The next time you need to schedule a potentially stressful veterinary or farriery procedure for your horse, consider setting aside a space for the appointment where other horses can’t watch.
That’s the upshot of a new study from France that revealed the extent to which horses can develop positive or negative emotions by simply observing interactions between people and other horses—and how those impressions can have a lasting influence on their behavior.
For a study, conducted at the French Horse and Equitation Institute (IFCE) and National Institute for Agricultural Research Val de Loire Centre in Nouzilly, the researchers selected 47 mature Welsh Pony mares. One by one, 24 of the mares were shown two consecutive 30-second videos—one “positive” and one “negative”—projected without sound onto a large screen in a stall.
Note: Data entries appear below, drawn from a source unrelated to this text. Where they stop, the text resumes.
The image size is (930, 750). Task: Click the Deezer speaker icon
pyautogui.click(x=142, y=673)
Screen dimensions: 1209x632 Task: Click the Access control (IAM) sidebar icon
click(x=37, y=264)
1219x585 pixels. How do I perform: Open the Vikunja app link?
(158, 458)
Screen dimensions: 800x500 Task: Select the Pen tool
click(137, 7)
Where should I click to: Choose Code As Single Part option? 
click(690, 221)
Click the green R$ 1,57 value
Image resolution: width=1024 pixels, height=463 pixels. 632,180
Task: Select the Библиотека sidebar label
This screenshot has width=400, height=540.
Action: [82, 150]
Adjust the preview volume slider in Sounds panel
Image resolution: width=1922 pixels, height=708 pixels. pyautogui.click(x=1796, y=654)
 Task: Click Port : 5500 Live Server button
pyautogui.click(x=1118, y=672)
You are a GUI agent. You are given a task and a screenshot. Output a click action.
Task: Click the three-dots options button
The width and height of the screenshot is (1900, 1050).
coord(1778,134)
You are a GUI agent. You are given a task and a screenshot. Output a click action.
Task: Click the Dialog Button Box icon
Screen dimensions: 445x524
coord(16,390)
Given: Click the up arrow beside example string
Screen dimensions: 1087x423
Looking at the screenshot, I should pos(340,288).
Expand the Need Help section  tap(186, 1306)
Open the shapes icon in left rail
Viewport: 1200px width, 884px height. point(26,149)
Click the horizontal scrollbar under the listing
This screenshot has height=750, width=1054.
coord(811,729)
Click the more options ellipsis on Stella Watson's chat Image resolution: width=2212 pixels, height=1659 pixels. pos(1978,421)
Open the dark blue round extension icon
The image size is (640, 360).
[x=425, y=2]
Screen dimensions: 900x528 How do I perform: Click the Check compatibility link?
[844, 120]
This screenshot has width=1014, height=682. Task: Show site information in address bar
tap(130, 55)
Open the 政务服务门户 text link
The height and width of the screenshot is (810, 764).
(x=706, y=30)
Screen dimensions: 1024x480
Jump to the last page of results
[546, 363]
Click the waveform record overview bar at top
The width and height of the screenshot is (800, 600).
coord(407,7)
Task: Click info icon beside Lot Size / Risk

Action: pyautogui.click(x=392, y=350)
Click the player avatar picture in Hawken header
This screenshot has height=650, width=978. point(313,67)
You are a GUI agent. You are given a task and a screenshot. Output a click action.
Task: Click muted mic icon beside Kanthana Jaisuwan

In each video, the human handler maintained a neutral expression and neutral body language while an “actor” horse responded to the handler’s activity with obvious positive or negative emotions.
“In the positive video, an experimenter was grooming the actor horse in the withers area, which horses particularly enjoy,” explains doctoral student Miléna Trösch, who conducted the experiment with Léa Lansade, PhD. “The actor horse reacted by showing positive facial expressions specific to a grooming context: neck low, ears oriented backwards and their upper lips extended forward in an attempt to reciprocally groom the experimenter.”
“In the negative video, the experimenter performed unpleasant veterinary procedures: applying an ointment in the horse’s ears and using a spray towards its head,” Lansade continues. “The actor horse reacted by showing typical negative posture and facial expressions—frozen, with their head high, both ears forward and their eyes wide open —and by trying to avoid the experimenter’s contact.”
To serve as a control, the remaining 23 mares were shown the same videos, but with large ovals covering the horse and human so the nature of the interaction could not be discerned.
As the horses watched the videos, the researchers —including Lansade and Trösch—documented their reactions. “The difference of reaction between the two videos was really stunning,” says Trösch. “Just by watching these reactions we could guess which video the horse was looking at. When watching the negative video, the horses showed signs of negative emotions: They had the same specific vigilance posture as the horse in the video and their heart rate increased. On the contrary, when watching the positive video they were more relaxed, with the posture typical of positive emotions in a grooming context, and their heart rate decreased. Moreover, during the positive video, they extended their lips and attempted to reciprocate the grooming to the assistant holding them. Interestingly, the reactions of the horses watching the videos were really similar to those of the actor horse in the video, which might suggest an emotional contagion.”